## What you have to do
Pick out each line of the records that contains the string "agent", and copy those lines.

Screenshot and document pointing data:
※ ※ ※

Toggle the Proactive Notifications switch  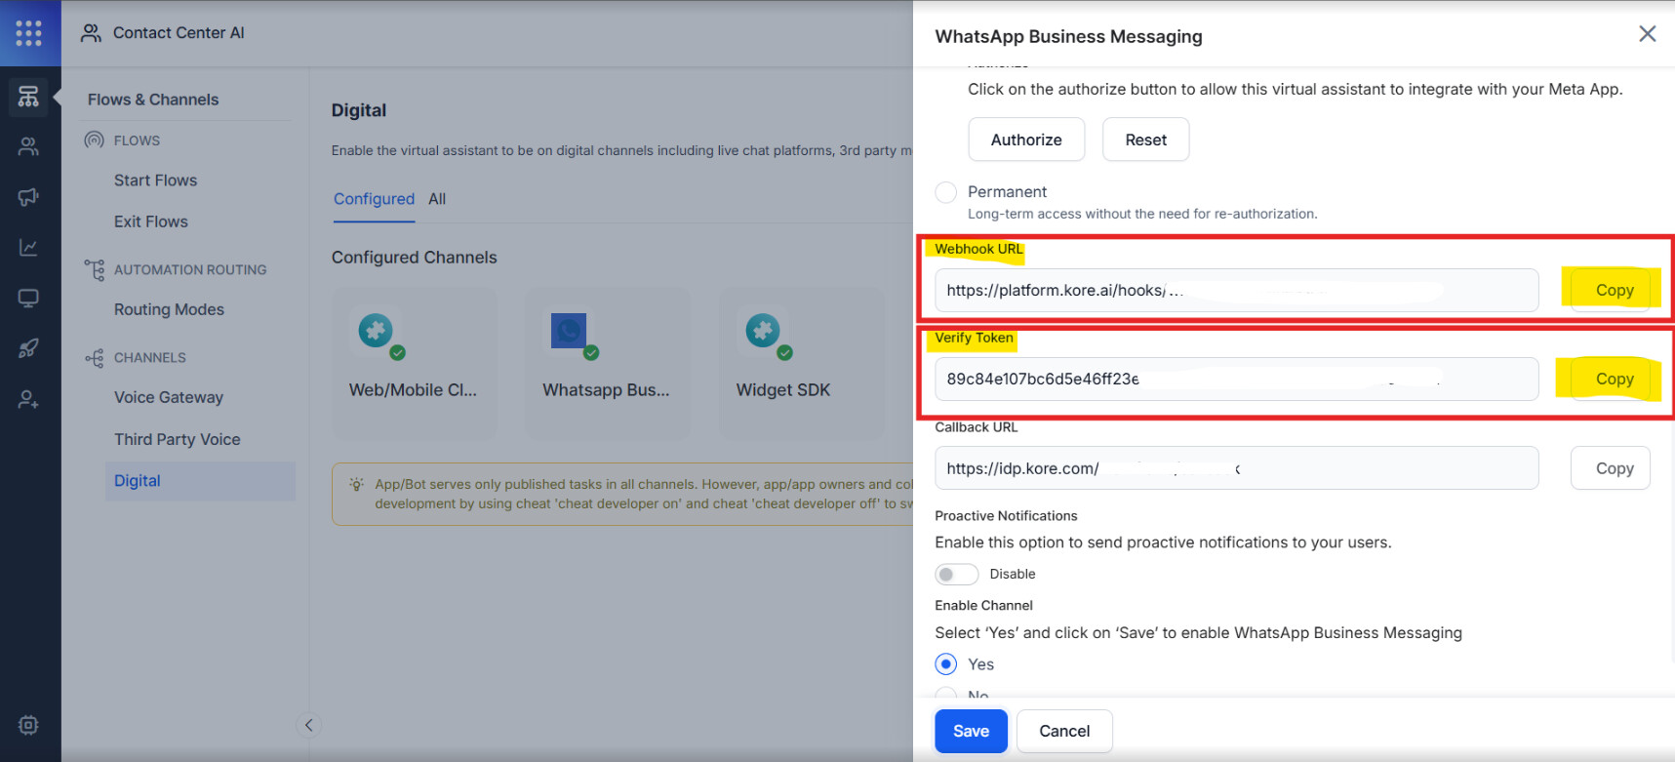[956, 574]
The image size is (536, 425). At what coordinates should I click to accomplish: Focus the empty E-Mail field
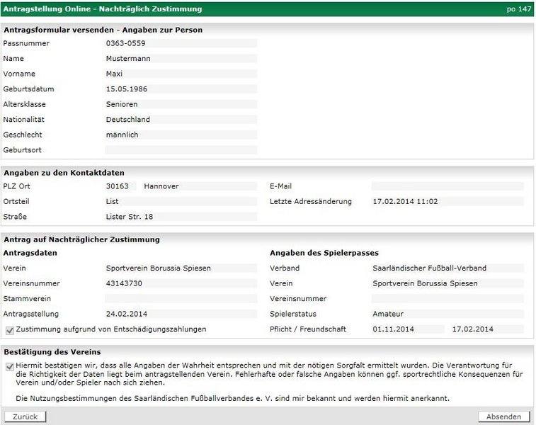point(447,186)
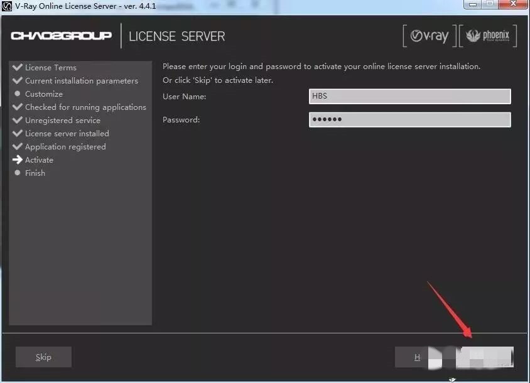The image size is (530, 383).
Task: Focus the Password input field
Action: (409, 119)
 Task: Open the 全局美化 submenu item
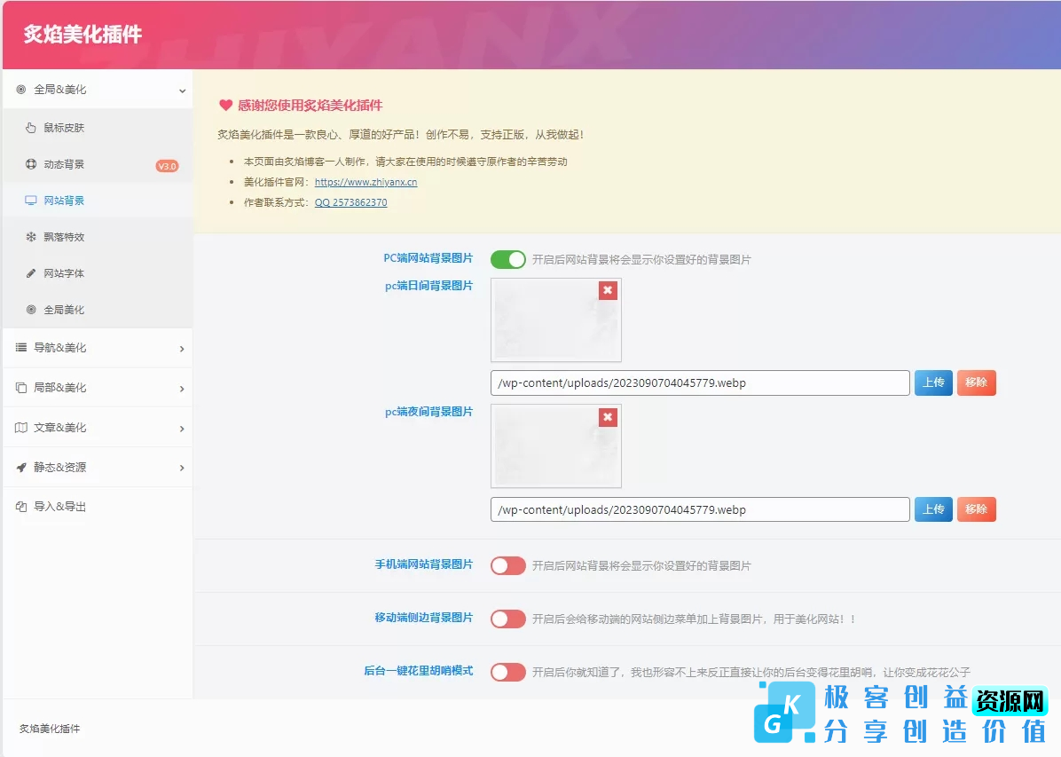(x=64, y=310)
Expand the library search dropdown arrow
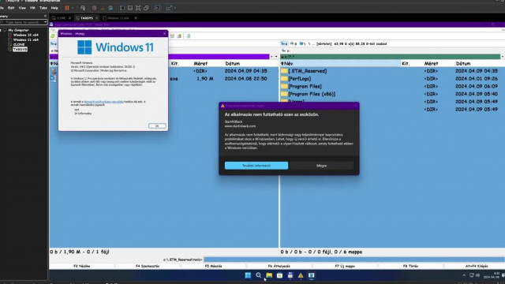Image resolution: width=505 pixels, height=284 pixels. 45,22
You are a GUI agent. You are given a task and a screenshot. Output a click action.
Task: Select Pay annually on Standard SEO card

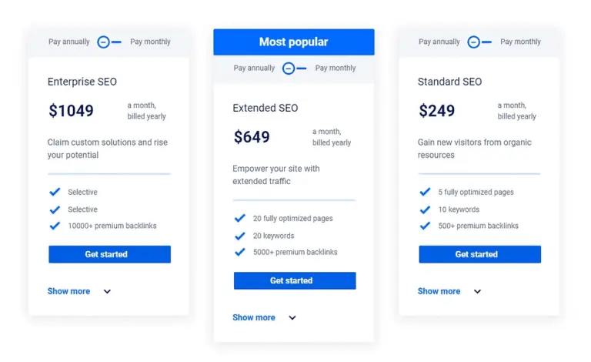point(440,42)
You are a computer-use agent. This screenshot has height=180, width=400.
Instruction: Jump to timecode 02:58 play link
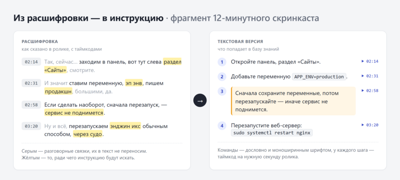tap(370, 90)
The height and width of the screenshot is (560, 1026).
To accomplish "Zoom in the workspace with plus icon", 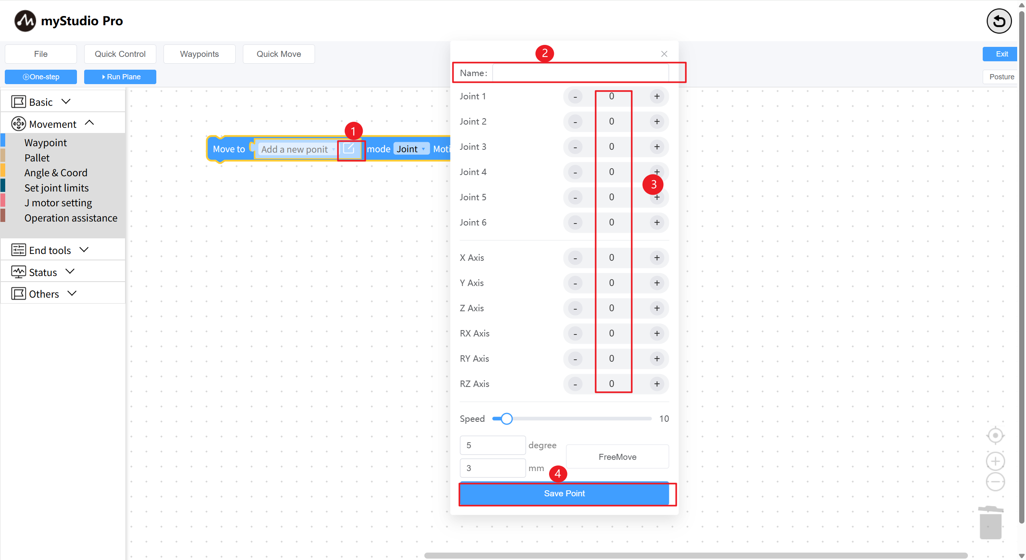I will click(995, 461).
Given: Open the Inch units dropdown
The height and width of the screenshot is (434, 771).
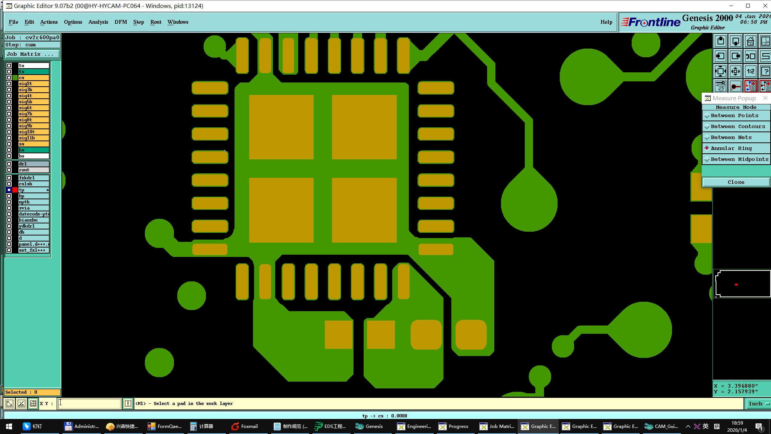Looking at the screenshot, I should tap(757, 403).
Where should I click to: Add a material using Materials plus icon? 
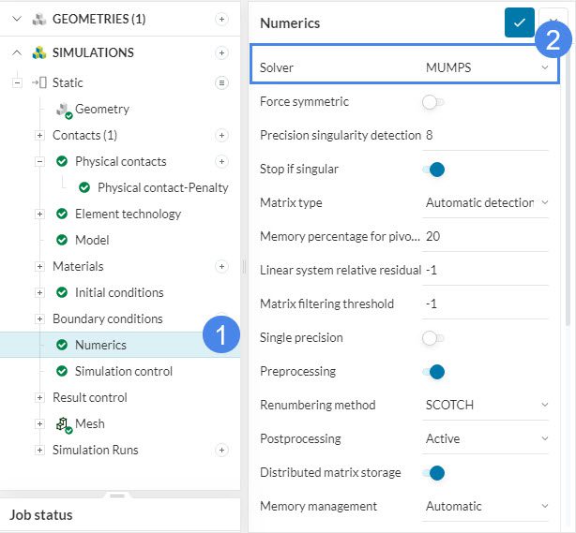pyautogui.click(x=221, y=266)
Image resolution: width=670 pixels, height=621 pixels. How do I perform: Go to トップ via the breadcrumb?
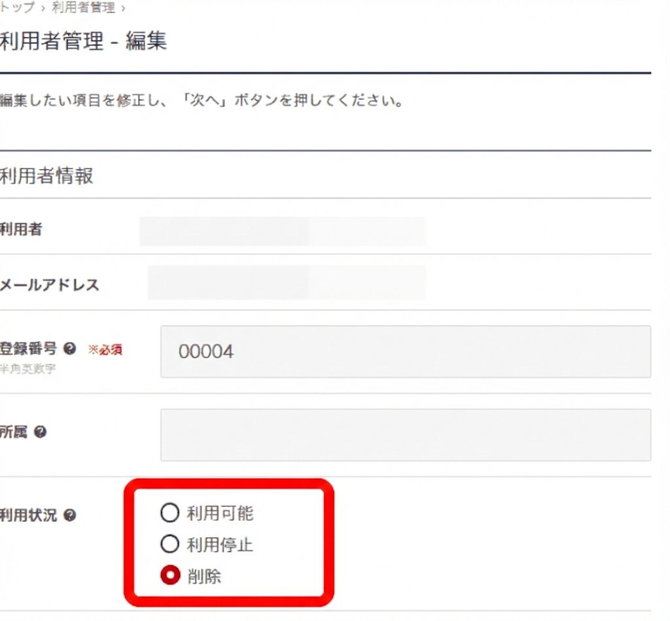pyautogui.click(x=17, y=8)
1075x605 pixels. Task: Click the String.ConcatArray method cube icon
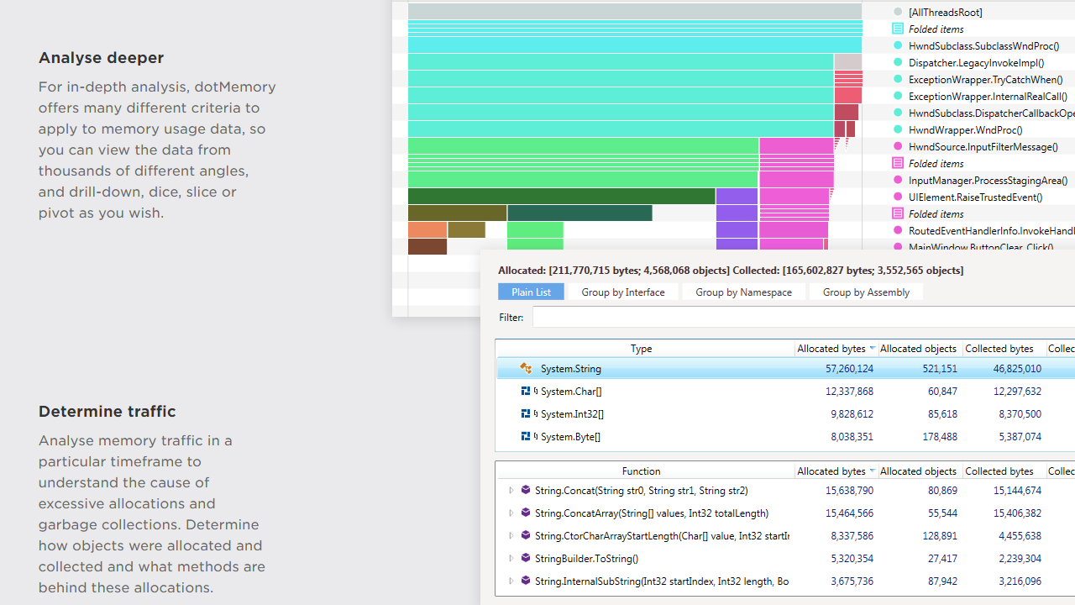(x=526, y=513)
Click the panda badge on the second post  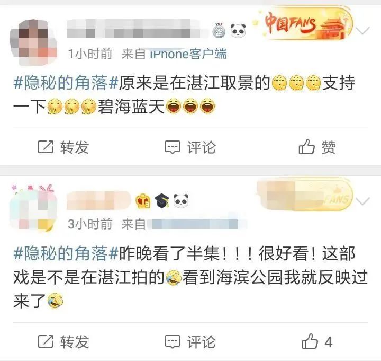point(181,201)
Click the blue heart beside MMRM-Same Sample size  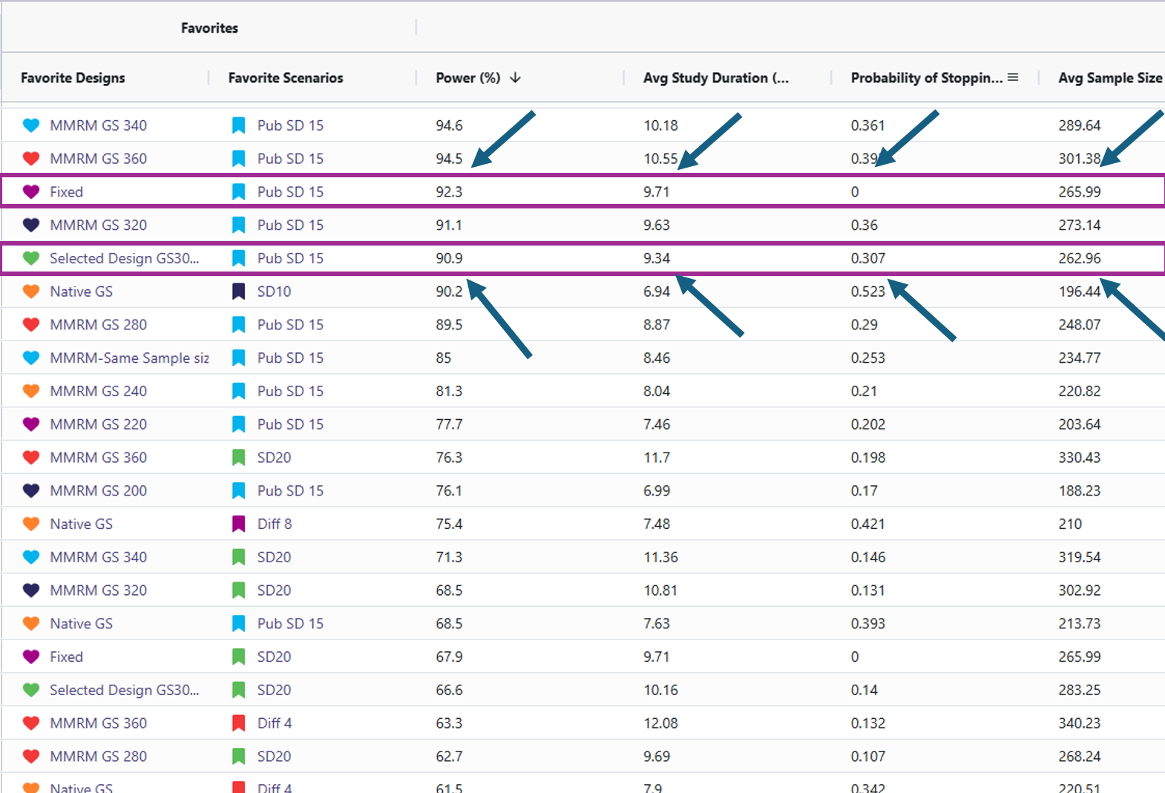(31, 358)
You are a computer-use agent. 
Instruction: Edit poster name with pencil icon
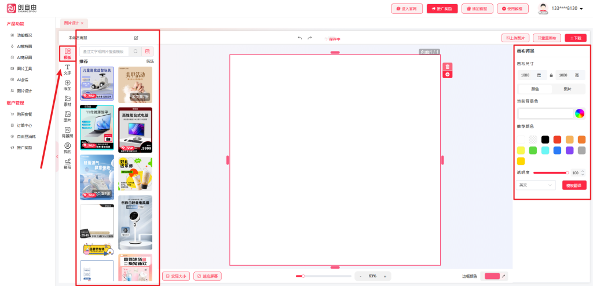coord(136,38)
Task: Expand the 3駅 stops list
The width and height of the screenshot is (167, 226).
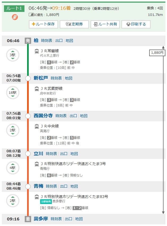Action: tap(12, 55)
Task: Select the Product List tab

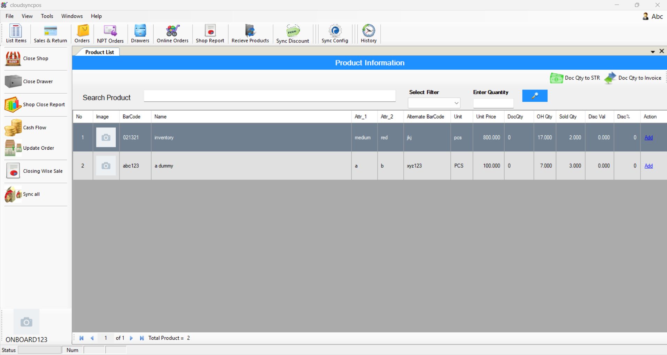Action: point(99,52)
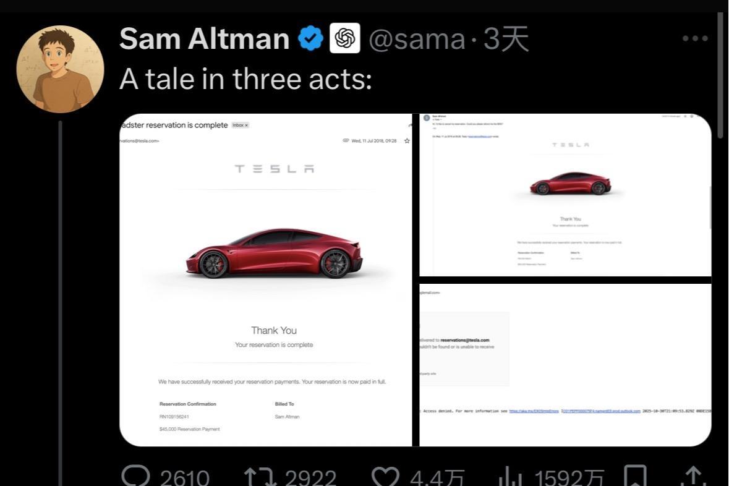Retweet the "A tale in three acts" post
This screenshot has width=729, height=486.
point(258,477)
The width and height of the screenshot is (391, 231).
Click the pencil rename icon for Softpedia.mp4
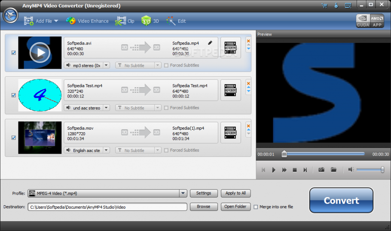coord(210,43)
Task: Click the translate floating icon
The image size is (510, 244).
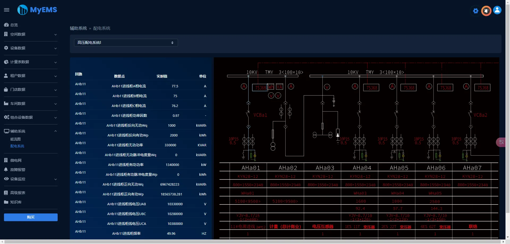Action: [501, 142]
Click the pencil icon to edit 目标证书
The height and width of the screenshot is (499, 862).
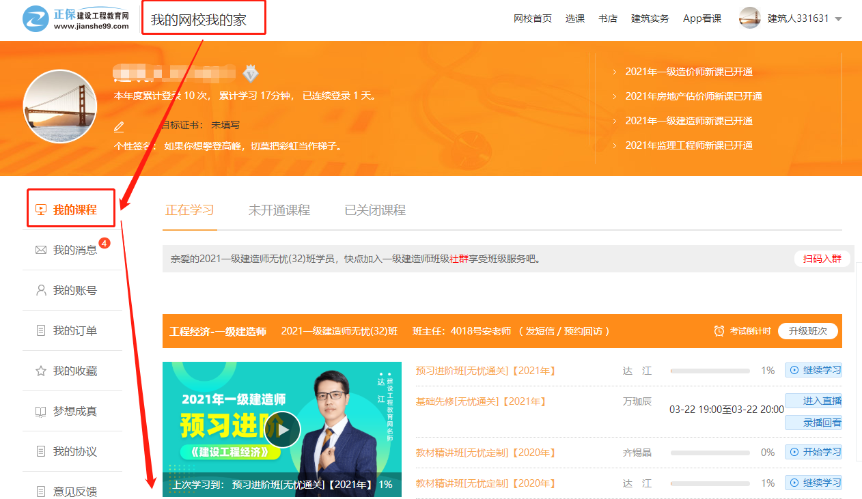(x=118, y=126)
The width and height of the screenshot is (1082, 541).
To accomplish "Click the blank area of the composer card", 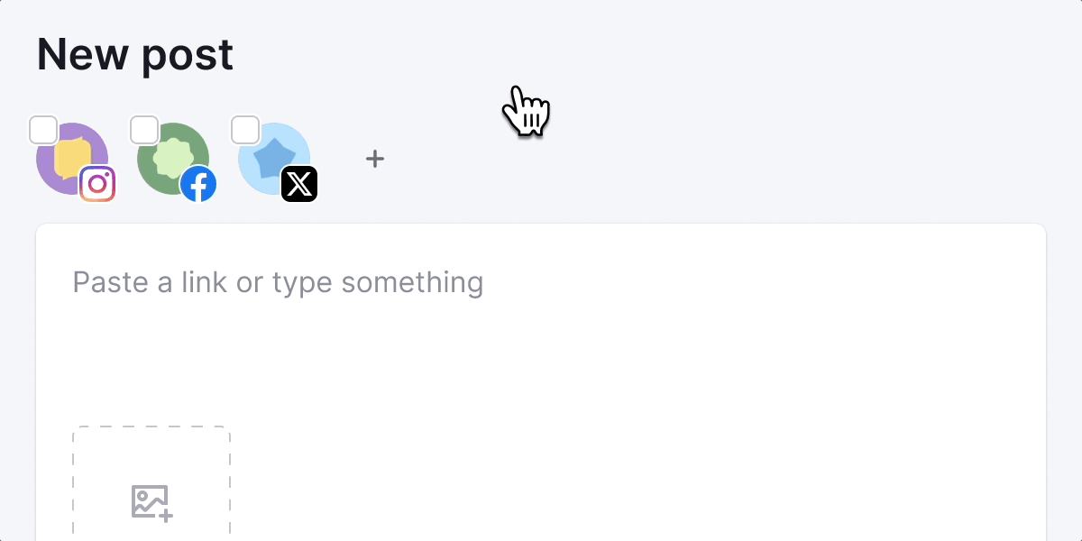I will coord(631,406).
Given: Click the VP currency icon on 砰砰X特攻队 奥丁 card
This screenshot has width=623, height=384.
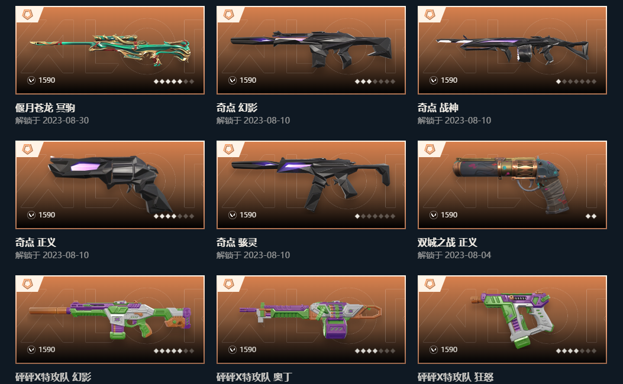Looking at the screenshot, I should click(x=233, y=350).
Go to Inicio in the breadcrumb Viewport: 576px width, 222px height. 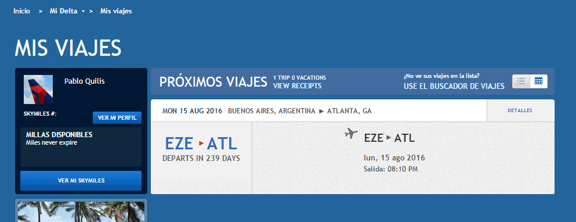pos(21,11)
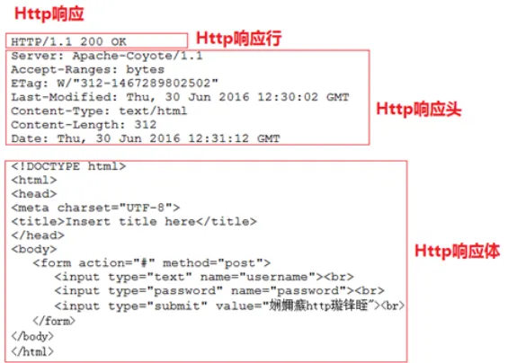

※ ※ ※

## Solution for this exercise
You are a GUI agent. You are given a task and a screenshot. Output a click action.
You are a computer-use agent. This screenshot has height=180, width=400.
You are a computer-use agent. 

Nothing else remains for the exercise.